The problem
Could you retype all of the data below exactly as given?

[[ Material provided, beginning ]]

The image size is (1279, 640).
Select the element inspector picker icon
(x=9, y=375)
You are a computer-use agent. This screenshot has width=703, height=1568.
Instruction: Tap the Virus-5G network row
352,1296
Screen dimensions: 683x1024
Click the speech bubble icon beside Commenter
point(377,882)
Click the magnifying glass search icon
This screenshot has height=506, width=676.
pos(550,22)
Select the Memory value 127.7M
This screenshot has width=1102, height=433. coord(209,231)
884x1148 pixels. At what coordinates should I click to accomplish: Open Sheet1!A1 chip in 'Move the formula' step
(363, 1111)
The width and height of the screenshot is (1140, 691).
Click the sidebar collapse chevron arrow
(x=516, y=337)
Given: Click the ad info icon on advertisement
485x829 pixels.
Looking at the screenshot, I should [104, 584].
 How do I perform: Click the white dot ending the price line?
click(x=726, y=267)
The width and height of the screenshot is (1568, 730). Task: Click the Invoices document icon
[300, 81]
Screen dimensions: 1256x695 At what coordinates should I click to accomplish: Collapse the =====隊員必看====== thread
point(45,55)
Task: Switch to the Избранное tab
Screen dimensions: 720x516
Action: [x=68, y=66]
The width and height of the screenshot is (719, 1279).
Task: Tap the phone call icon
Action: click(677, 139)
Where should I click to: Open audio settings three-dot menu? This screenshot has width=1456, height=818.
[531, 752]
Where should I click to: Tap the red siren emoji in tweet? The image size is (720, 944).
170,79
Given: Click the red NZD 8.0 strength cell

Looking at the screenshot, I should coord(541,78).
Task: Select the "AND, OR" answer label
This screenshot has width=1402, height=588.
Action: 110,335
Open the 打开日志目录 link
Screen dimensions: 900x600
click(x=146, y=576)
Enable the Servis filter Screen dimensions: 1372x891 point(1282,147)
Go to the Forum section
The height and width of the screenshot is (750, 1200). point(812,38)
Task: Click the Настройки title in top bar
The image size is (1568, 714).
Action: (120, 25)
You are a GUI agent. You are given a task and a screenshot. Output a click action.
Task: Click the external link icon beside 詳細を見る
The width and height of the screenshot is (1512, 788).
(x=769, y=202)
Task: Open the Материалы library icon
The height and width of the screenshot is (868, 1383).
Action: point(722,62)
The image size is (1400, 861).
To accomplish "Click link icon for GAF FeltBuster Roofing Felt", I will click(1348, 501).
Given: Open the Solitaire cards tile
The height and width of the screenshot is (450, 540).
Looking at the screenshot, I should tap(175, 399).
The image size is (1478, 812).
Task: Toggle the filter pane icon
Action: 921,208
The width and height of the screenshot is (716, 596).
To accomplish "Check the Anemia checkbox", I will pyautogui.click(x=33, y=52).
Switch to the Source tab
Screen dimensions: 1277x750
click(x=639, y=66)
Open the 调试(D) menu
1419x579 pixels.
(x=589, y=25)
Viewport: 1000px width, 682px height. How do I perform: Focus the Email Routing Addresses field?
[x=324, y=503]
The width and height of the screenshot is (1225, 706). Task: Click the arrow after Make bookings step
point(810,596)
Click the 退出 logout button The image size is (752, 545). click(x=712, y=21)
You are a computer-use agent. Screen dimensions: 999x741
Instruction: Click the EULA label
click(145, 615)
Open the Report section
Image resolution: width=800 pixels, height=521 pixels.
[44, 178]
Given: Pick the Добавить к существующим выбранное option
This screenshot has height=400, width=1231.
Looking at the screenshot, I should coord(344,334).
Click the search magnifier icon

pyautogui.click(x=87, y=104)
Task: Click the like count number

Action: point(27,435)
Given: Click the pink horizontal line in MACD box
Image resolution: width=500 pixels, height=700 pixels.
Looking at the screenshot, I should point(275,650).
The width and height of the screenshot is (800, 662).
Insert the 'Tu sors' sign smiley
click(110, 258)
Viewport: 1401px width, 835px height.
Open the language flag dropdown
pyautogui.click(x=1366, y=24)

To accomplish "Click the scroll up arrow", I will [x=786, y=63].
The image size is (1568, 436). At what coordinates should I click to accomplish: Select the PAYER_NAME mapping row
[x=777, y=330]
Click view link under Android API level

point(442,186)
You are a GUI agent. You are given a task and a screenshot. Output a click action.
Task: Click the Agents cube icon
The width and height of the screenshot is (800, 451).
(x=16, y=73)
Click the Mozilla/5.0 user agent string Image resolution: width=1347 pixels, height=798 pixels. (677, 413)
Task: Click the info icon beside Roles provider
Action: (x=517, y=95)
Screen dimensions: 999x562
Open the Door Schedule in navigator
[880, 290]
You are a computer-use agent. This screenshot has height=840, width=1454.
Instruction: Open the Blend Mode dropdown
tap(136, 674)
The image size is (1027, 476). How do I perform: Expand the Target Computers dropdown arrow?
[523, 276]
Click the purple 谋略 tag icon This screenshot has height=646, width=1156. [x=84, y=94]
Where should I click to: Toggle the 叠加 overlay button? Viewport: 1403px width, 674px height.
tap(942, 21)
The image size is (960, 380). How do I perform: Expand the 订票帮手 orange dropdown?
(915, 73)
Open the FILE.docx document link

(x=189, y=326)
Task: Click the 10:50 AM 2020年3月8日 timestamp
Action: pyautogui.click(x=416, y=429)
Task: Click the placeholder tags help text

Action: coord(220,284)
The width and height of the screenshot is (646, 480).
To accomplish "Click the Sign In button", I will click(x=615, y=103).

[[ Material provided, end ]]

Solution for this exercise
The image size is (1279, 640).
Select the element inspector picker icon
(x=9, y=375)
You are a computer-use agent. This screenshot has width=703, height=1568.
Instruction: Tap the Virus-5G network row
352,1296
Screen dimensions: 683x1024
Click the speech bubble icon beside Commenter
point(377,882)
Click the magnifying glass search icon
This screenshot has height=506, width=676.
pos(550,22)
Select the Memory value 127.7M
This screenshot has width=1102, height=433. coord(209,231)
884x1148 pixels. At what coordinates should I click to accomplish: Open Sheet1!A1 chip in 'Move the formula' step
(363, 1111)
The width and height of the screenshot is (1140, 691).
Click the sidebar collapse chevron arrow
(x=516, y=337)
Given: Click the ad info icon on advertisement
485x829 pixels.
Looking at the screenshot, I should [104, 584].
 How do I perform: Click the white dot ending the price line?
click(x=726, y=267)
The width and height of the screenshot is (1568, 730). Task: Click the Invoices document icon
[300, 81]
Screen dimensions: 1256x695 At what coordinates should I click to accomplish: Collapse the =====隊員必看====== thread
point(45,55)
Task: Switch to the Избранное tab
Screen dimensions: 720x516
Action: [x=68, y=66]
The width and height of the screenshot is (719, 1279).
Task: Tap the phone call icon
Action: click(677, 139)
Where should I click to: Open audio settings three-dot menu? This screenshot has width=1456, height=818.
[531, 752]
Where should I click to: Tap the red siren emoji in tweet? The image size is (720, 944).
170,79
Given: Click the red NZD 8.0 strength cell

Looking at the screenshot, I should coord(541,78).
Task: Select the "AND, OR" answer label
This screenshot has width=1402, height=588.
Action: 110,335
Open the 打开日志目录 link
Screen dimensions: 900x600
click(x=146, y=576)
Enable the Servis filter Screen dimensions: 1372x891 point(1282,147)
Go to the Forum section
The height and width of the screenshot is (750, 1200). point(812,38)
Task: Click the Настройки title in top bar
The image size is (1568, 714).
Action: (120, 25)
You are a GUI agent. You are given a task and a screenshot. Output a click action.
Task: Click the external link icon beside 詳細を見る
The width and height of the screenshot is (1512, 788).
(x=769, y=202)
Task: Open the Материалы library icon
The height and width of the screenshot is (868, 1383).
Action: point(722,62)
The image size is (1400, 861).
To accomplish "Click link icon for GAF FeltBuster Roofing Felt", I will click(1348, 501).
Given: Open the Solitaire cards tile
The height and width of the screenshot is (450, 540).
Looking at the screenshot, I should tap(175, 399).
The image size is (1478, 812).
Task: Toggle the filter pane icon
Action: 921,208
The width and height of the screenshot is (716, 596).
To accomplish "Check the Anemia checkbox", I will pyautogui.click(x=33, y=52).
Switch to the Source tab
Screen dimensions: 1277x750
click(x=639, y=66)
Open the 调试(D) menu
1419x579 pixels.
(x=589, y=25)
Viewport: 1000px width, 682px height. How do I perform: Focus the Email Routing Addresses field?
[x=324, y=503]
The width and height of the screenshot is (1225, 706). Task: Click the arrow after Make bookings step
point(810,596)
Click the 退出 logout button The image size is (752, 545). click(x=712, y=21)
You are a computer-use agent. Screen dimensions: 999x741
Instruction: Click the EULA label
click(145, 615)
Open the Report section
Image resolution: width=800 pixels, height=521 pixels.
[44, 178]
Given: Pick the Добавить к существующим выбранное option
This screenshot has height=400, width=1231.
Looking at the screenshot, I should coord(344,334).
Click the search magnifier icon

pyautogui.click(x=87, y=104)
Task: Click the like count number

Action: point(27,435)
Given: Click the pink horizontal line in MACD box
Image resolution: width=500 pixels, height=700 pixels.
Looking at the screenshot, I should point(275,650).
The width and height of the screenshot is (800, 662).
Insert the 'Tu sors' sign smiley
click(110, 258)
Viewport: 1401px width, 835px height.
Open the language flag dropdown
pyautogui.click(x=1366, y=24)

To accomplish "Click the scroll up arrow", I will [x=786, y=63].
The image size is (1568, 436). At what coordinates should I click to accomplish: Select the PAYER_NAME mapping row
[x=777, y=330]
Click view link under Android API level

point(442,186)
You are a GUI agent. You are given a task and a screenshot. Output a click action.
Task: Click the Agents cube icon
The width and height of the screenshot is (800, 451).
(x=16, y=73)
Click the Mozilla/5.0 user agent string Image resolution: width=1347 pixels, height=798 pixels. (677, 413)
Task: Click the info icon beside Roles provider
Action: (x=517, y=95)
Screen dimensions: 999x562
Open the Door Schedule in navigator
[880, 290]
You are a computer-use agent. This screenshot has height=840, width=1454.
Instruction: Open the Blend Mode dropdown
tap(136, 674)
The image size is (1027, 476). How do I perform: Expand the Target Computers dropdown arrow?
[523, 276]
Click the purple 谋略 tag icon This screenshot has height=646, width=1156. [x=84, y=94]
Where should I click to: Toggle the 叠加 overlay button? Viewport: 1403px width, 674px height.
tap(942, 21)
The image size is (960, 380). How do I perform: Expand the 订票帮手 orange dropdown?
(915, 73)
Open the FILE.docx document link

(x=189, y=326)
Task: Click the 10:50 AM 2020年3月8日 timestamp
Action: pyautogui.click(x=416, y=429)
Task: Click the placeholder tags help text

Action: coord(220,284)
The width and height of the screenshot is (646, 480).
To accomplish "Click the Sign In button", I will click(x=615, y=103).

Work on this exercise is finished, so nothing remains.